The Nebraska State Board of Education approved college and career ready standards for English Language Arts (2014), mathematics (2015), and science (2017). These standards reflect what students in our state should know and be able to do. NSCAS Summative Assessments are built from the revised standards. This means that students should be learning from high-quality instructional materials aligned to these standards and that teachers receive the professional development they need to help them effectively implement these materials.
It is important to determine if the instructional materials currently used are strongly aligned to revised state standards. Instructional materials selected prior to the revision of ELA, mathematics, and science standards may not reflect the instructional shifts included in revised standards
What should we do if we discover our instructional materials are not strongly aligned to state standards? Should we select new materials?
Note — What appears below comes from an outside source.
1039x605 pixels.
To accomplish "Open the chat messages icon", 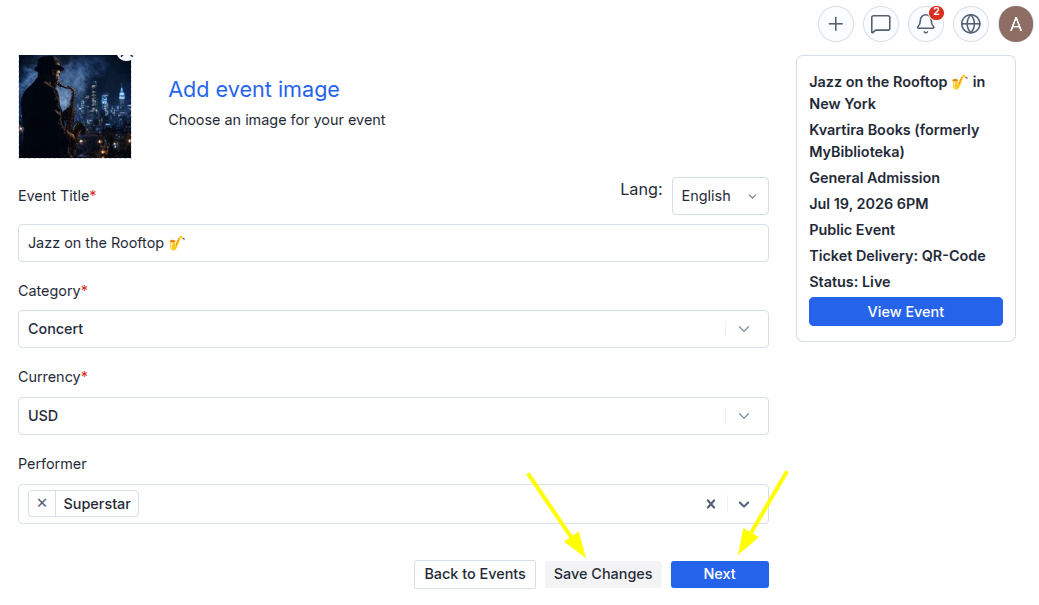I will click(x=881, y=25).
By using the NIMC, educators are able to determine the alignment and quality of instructional materials. The EdReports reviews prioritize alignment and quality of content first and foremost. The EdReports rubric reflects this commitment to standards-alignment and then considers other high-quality attributes of curriculum as recommended by educators. If materials do not meet expectations for alignment, they are not reviewed for usability. To be reviewed through all three gateways, the materials must demonstrate that they meet the criteria of alignment.
EdReports uses a color coding system to signal the quality of reviewed materials:
Green: Meets expectations for alignment (HQ-IM)
Yellow: Partially meets expectations for alignment
Red: Does not meet expectation for alignment
If you discover your instructional materials do not meet expectations for alignment, the EdReports reviews can provide additional information regarding the misalignment. In some instances, supplemental resources may be available for materials that are not strongly aligned. Student Achievement Partners has developed free resources that can be used to supplement some instructional materials. If supplemental resources are not available, districts should consider selecting a higher-quality set of materials. To offset the cost of purchasing new materials, many publishers have opted to produce instructional materials that are free and open. This includes instructional materials that meet the expectations for alignment and quality, as reviewed by EdReports.